— INSTRUCTIONS TO FOLLOW —
Return the stretch from the line with "Instruction: Click the 'Created with' text" through the line with "Task: Collapse the" in the data below, character for character, skipping all pictures.

— RECORDS SUPPLIED —
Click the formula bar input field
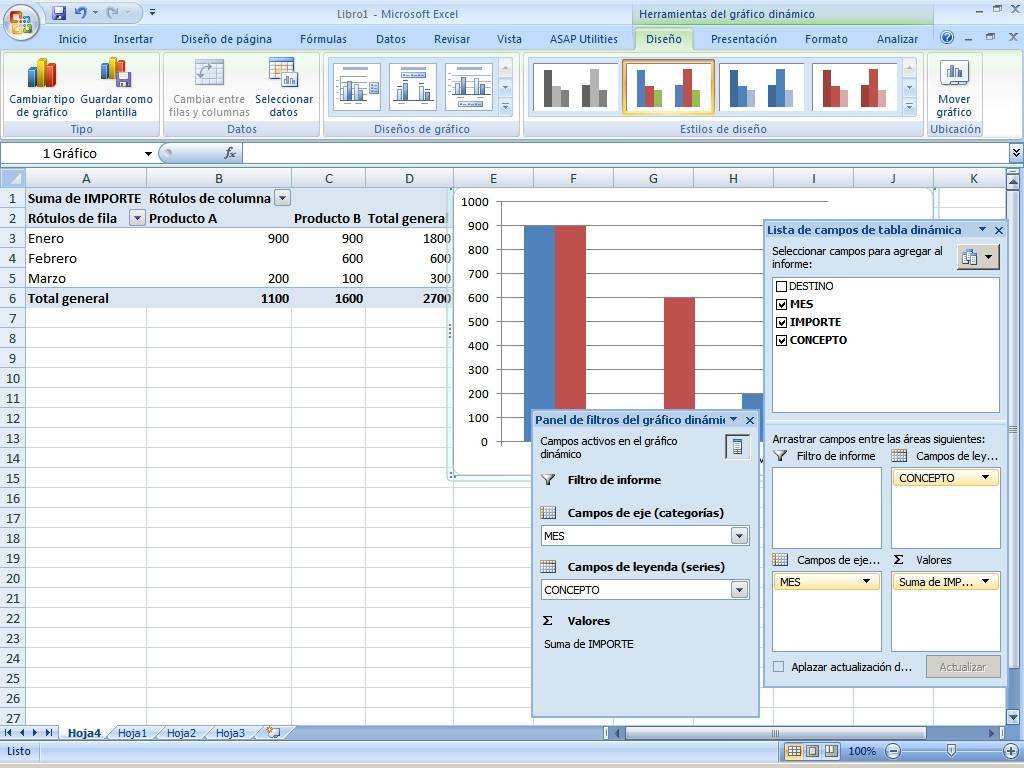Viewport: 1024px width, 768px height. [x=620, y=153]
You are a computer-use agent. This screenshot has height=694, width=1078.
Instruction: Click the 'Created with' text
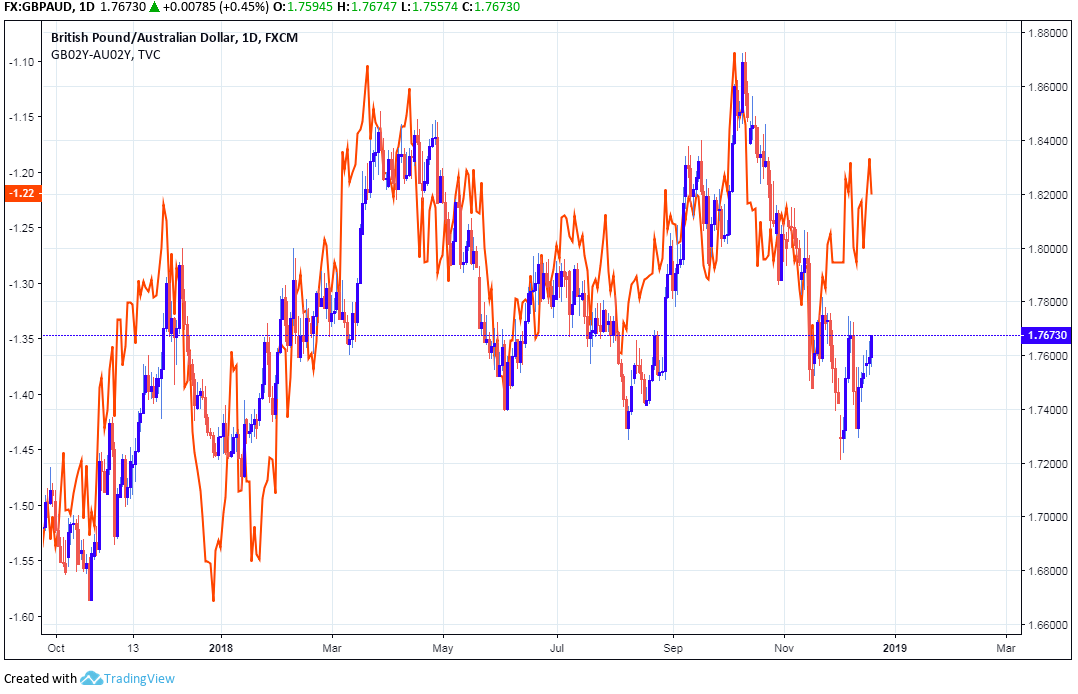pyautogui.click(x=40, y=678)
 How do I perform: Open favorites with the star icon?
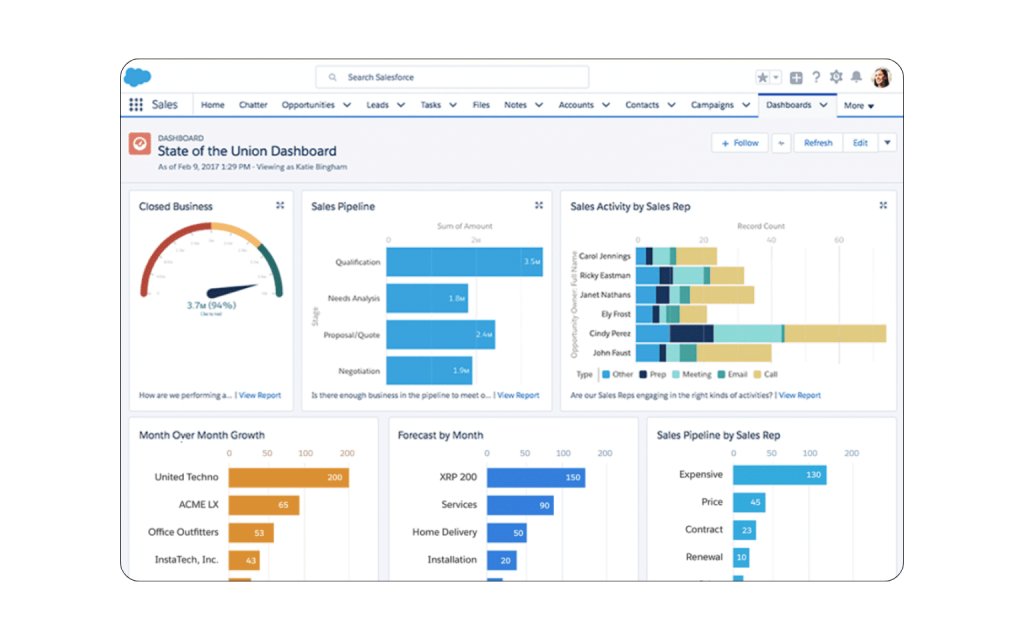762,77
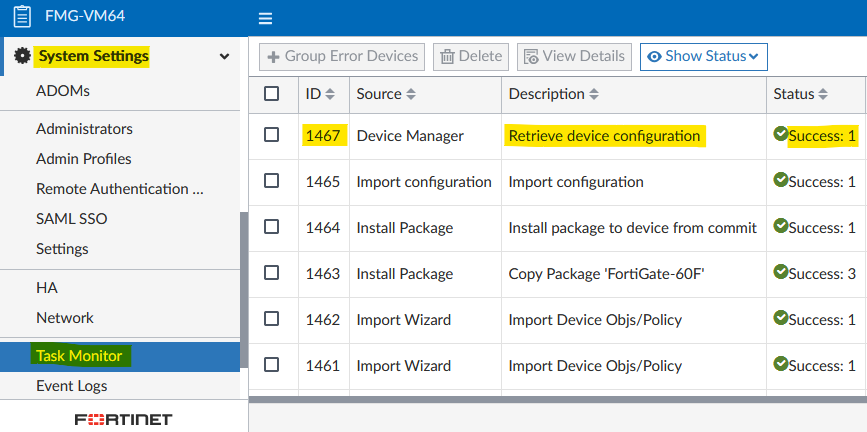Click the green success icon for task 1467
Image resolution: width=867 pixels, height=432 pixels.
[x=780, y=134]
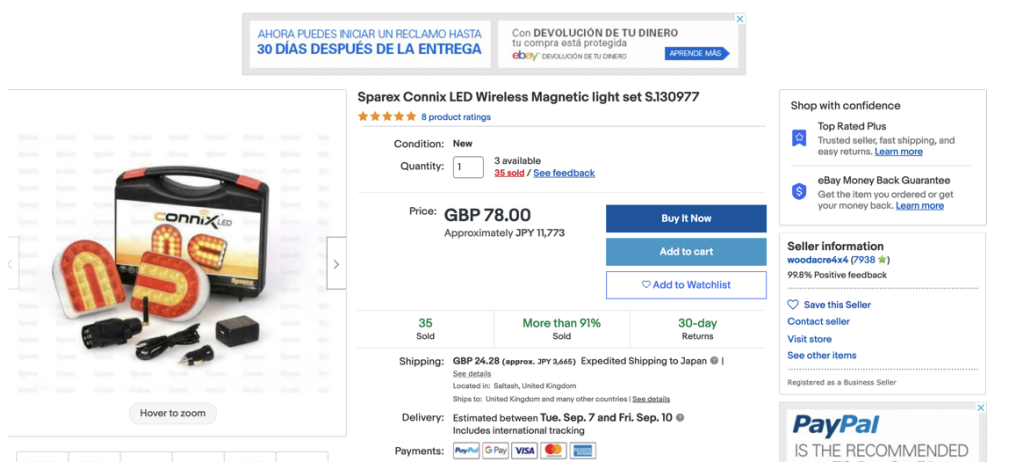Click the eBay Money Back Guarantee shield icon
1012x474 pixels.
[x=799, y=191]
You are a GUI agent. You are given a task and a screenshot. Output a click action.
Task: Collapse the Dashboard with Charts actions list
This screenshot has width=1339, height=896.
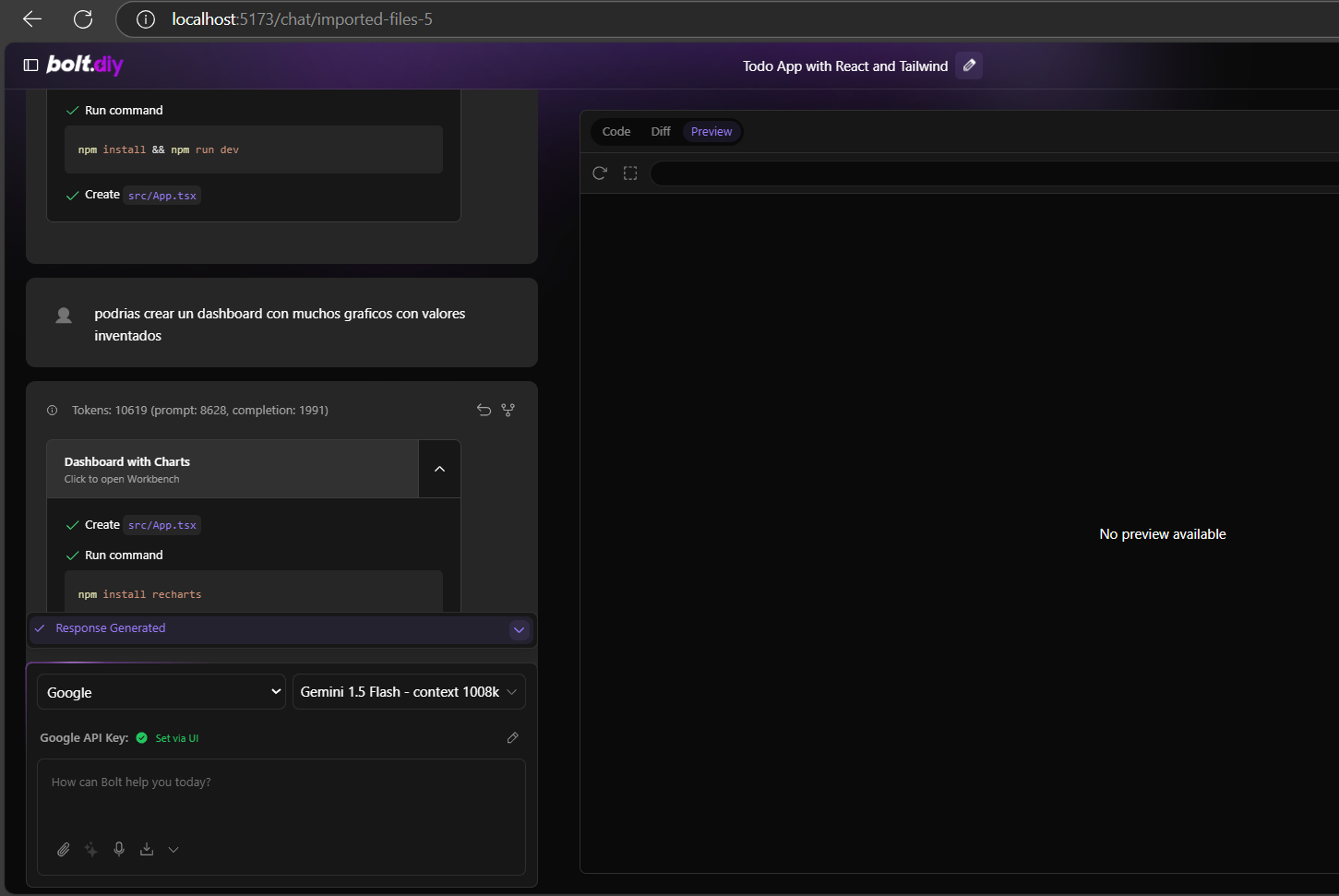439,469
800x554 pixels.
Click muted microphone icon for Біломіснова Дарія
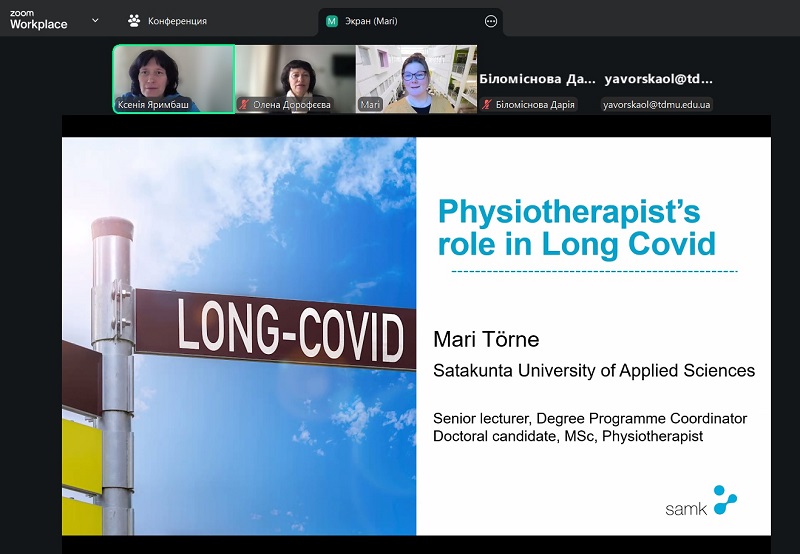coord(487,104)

— SOLUTION FOR THIS PROBLEM —
Instruction: Click the 'Created with' text
pyautogui.click(x=40, y=678)
 How do I perform: Open favorites with the star icon?
762,77
Click the green success icon for task 1467
Image resolution: width=867 pixels, height=432 pixels.
[x=780, y=134]
Click the eBay Money Back Guarantee shield icon
1012x474 pixels.
[x=799, y=191]
You are a GUI agent. You are given a task and a screenshot. Output a click action.
Task: Collapse the Dashboard with Charts actions list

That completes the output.